**Extracted data entries**
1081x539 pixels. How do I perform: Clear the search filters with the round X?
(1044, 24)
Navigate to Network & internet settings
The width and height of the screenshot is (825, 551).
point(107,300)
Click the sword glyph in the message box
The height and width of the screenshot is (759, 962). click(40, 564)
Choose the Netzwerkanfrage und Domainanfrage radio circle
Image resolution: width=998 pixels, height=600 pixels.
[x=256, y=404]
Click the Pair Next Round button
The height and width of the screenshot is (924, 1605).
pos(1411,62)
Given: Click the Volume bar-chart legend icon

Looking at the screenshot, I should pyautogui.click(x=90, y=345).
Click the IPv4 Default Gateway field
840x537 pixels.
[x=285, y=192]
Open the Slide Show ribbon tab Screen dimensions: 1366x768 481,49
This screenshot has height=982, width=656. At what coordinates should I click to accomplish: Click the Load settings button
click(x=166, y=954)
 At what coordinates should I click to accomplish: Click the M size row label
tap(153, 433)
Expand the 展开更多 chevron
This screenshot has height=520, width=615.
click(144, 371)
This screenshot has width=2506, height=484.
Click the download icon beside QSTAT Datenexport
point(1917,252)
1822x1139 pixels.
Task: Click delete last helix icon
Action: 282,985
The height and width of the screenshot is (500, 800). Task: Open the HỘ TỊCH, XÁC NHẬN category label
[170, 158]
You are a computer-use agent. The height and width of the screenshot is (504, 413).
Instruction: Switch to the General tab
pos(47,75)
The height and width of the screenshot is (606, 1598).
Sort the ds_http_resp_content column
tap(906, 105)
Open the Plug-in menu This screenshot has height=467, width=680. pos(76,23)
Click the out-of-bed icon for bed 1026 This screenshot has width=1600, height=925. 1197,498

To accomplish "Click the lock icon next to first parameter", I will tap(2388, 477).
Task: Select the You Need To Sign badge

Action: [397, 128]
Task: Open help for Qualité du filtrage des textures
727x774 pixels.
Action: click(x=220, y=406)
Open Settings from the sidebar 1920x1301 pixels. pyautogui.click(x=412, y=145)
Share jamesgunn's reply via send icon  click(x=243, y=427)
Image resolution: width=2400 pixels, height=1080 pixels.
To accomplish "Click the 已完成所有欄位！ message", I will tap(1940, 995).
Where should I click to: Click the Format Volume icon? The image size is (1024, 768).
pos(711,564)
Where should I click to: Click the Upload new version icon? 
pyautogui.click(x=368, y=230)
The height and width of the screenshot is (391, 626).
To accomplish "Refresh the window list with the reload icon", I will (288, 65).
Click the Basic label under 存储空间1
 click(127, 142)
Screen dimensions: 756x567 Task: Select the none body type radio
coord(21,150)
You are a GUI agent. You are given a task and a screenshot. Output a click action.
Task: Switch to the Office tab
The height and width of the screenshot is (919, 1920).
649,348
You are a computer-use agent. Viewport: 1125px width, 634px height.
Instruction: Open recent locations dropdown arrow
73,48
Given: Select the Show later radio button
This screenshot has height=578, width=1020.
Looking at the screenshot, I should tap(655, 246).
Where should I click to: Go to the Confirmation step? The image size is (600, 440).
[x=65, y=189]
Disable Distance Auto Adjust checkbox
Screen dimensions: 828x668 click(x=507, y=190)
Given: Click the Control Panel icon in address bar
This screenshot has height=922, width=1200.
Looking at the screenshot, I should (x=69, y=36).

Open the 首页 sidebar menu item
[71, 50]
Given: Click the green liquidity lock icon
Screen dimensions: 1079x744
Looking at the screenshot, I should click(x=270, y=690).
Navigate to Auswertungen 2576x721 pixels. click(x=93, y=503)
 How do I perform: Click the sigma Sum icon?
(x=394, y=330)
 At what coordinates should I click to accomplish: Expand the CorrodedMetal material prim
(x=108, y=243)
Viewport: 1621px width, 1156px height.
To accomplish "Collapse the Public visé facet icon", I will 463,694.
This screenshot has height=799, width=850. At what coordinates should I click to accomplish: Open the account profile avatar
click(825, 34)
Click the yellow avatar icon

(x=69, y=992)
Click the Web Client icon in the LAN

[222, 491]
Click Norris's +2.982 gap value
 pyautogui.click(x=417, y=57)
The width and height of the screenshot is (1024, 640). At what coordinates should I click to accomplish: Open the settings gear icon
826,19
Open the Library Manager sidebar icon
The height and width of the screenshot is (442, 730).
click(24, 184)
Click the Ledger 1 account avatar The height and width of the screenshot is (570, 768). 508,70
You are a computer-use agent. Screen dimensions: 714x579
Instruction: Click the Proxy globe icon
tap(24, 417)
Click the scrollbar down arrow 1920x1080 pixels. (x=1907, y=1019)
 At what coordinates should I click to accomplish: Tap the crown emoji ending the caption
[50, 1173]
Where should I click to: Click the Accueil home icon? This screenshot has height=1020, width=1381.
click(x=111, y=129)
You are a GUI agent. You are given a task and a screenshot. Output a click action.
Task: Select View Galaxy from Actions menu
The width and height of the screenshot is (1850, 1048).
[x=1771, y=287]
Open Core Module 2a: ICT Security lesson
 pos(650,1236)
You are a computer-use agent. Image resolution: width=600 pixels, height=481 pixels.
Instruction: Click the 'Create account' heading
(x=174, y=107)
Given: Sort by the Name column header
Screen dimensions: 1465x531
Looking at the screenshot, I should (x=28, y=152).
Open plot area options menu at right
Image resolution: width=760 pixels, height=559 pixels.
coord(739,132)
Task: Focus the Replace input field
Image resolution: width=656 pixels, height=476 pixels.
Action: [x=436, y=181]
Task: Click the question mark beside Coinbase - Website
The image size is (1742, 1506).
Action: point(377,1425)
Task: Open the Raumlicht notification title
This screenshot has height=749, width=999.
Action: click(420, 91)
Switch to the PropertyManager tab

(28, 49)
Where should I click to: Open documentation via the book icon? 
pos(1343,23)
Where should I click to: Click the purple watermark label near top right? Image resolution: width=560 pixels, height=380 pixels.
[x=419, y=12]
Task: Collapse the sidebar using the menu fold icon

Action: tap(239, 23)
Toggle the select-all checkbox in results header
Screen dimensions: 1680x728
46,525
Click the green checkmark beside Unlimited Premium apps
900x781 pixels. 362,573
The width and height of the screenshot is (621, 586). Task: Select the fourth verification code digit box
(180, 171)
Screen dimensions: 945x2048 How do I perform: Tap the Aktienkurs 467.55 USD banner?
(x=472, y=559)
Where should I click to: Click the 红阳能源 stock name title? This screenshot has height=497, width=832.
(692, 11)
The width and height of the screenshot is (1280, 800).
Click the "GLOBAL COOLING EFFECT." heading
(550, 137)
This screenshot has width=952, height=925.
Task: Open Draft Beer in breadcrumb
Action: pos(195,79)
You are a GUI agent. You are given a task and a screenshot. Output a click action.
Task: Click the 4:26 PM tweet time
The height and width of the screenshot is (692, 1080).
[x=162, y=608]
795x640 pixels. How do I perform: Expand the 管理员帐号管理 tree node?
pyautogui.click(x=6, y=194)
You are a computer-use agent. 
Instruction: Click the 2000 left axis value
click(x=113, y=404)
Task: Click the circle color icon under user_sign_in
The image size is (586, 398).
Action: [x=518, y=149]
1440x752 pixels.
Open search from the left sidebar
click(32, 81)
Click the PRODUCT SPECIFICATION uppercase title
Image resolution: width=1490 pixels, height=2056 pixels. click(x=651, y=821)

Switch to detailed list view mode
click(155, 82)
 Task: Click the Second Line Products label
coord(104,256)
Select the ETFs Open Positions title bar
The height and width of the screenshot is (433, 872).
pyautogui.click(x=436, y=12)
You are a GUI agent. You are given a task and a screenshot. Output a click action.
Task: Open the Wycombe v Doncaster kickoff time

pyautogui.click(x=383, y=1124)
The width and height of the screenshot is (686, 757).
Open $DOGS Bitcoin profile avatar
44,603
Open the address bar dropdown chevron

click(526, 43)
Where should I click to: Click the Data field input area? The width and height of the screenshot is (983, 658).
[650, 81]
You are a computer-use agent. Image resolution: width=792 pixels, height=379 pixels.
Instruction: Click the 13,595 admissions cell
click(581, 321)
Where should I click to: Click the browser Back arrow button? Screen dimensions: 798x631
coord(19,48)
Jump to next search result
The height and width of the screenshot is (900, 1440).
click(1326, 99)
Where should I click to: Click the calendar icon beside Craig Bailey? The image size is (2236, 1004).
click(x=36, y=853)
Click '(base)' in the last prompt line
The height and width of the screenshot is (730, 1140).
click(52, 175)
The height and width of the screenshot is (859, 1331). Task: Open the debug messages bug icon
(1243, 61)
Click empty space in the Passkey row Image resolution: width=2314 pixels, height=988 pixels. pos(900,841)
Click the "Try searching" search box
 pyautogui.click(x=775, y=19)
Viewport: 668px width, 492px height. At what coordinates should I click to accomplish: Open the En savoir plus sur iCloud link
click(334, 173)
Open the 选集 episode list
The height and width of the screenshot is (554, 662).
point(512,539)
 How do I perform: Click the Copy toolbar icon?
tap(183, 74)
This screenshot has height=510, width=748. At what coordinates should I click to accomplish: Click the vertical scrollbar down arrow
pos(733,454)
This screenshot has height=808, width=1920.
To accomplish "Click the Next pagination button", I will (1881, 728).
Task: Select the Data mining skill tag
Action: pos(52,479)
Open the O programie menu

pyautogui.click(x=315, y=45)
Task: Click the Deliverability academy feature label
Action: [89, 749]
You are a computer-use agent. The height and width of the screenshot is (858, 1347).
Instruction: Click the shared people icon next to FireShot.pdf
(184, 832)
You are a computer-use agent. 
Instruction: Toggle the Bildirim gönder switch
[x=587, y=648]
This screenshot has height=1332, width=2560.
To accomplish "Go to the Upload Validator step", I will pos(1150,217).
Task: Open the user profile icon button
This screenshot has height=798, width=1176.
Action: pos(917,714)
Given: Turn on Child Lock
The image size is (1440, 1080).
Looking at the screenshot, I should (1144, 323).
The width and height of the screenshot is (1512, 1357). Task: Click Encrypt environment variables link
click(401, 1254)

**WORK INSTRUCTION**
Count the lines above in which the string "Navigate" occurs. Give that number and nothing else.

**OUTPUT**
2